1) _run lint_ : Not anymore. But then I'm a -Wall -Werr kind of guy and I
visit Clang.

2) _don't follow NULL_ : Well, obviously.

3) _cast function arguments to the expected type_ : Not important now that the
types are in the declarations. But if you don't force that, then yes. Got that
right. Just as people got complacent with 32bit data and address, BANG!

4) _declare return types for functions_ : That insanity has passed from
practice.

5) _check bounds_ : Yep, still causing exploits today.
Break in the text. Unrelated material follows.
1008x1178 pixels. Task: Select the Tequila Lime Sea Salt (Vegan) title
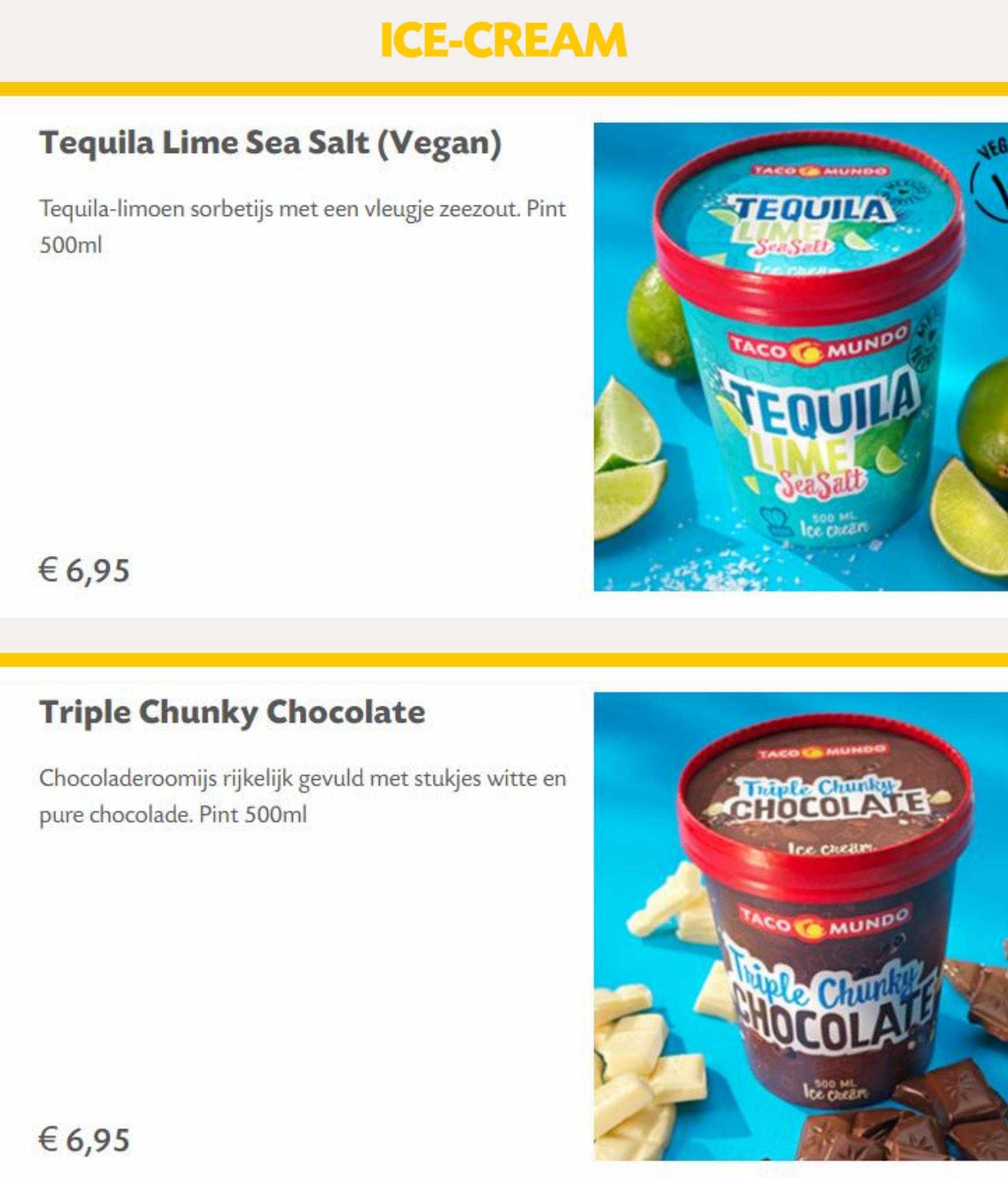tap(270, 143)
6) _check error codes_ : Yep, and triples is about right for library/system
call intensive code. But the first time fclose() returns an error and you
catch it you will be happy.

7) _don't re-implement the library_ : Beating a modern C library is hard. But:
if you have a special case, you can still get a significant gain by exploiting
that, after you have profiled and know you aren't engaging in petty puffery.
(It should be mentioned that the author is the Henry Spencer that wrote and
distributed a regex library back in the days of ftp.)
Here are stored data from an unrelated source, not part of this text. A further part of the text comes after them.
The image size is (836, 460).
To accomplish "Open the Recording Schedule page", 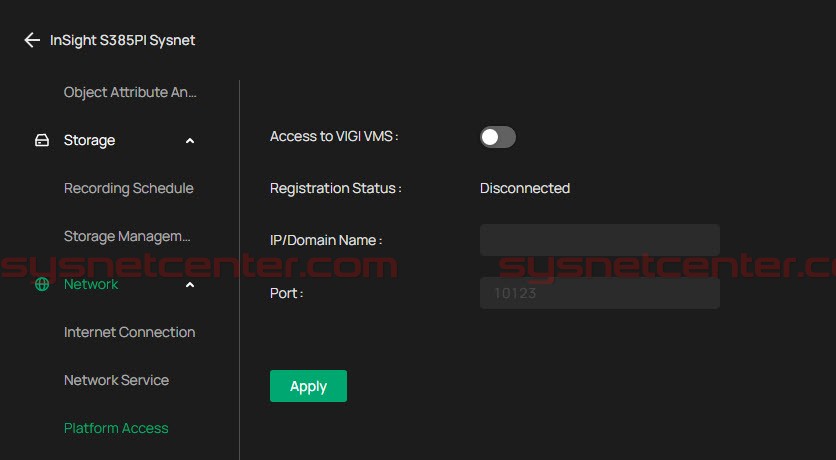I will [128, 188].
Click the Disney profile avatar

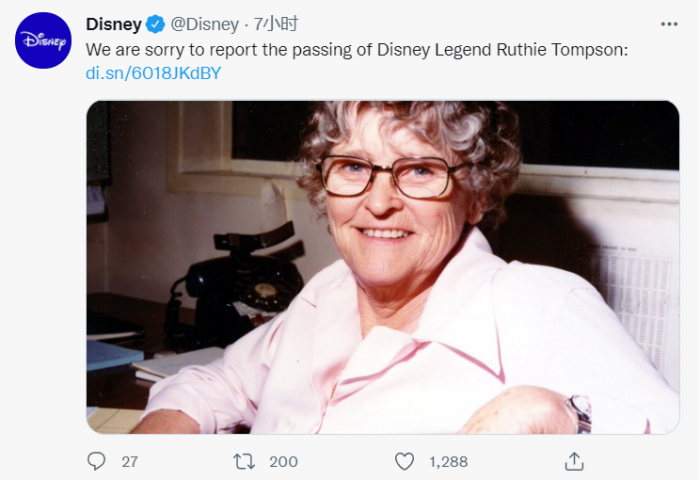[x=43, y=41]

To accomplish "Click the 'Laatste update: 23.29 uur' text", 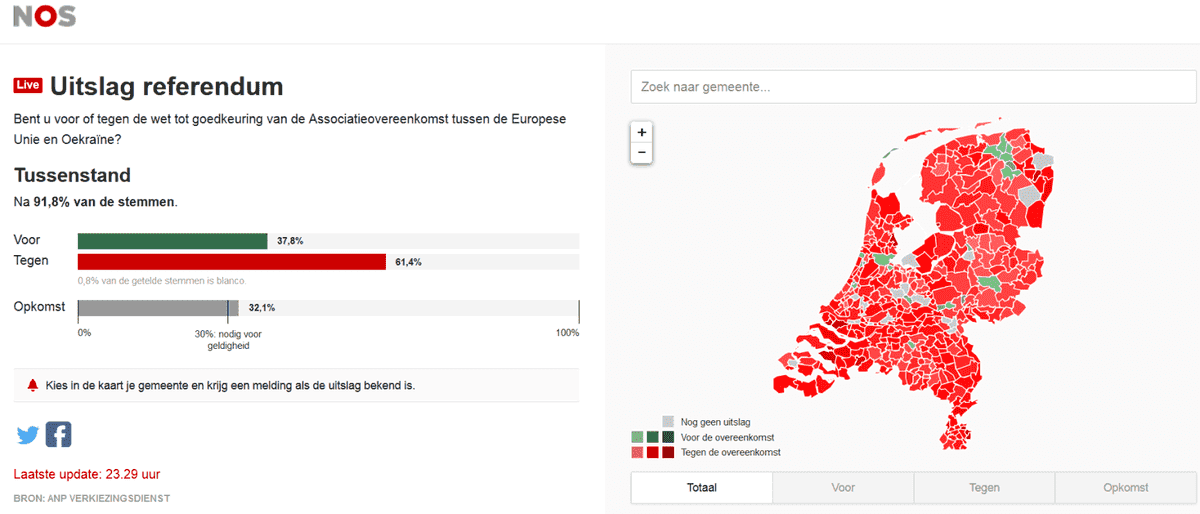I will pyautogui.click(x=87, y=474).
8) _use K &R brace styles_: I care so little for brace styles I can't tell you
which is K&R after writing hundreds of thousands of lines of C code.

9) _external symbols must be unique in the first 6 characters_ : Ha ha! Good
riddance SCO, the last system I met where that was an issue (in _ar_ libraries
only I think.)

10) _all the world's a vax_ : s/VAX/x86/ e.g. I keep a PPC (byte order) and an
ARM (char is unsigned) just to keep me honest on this.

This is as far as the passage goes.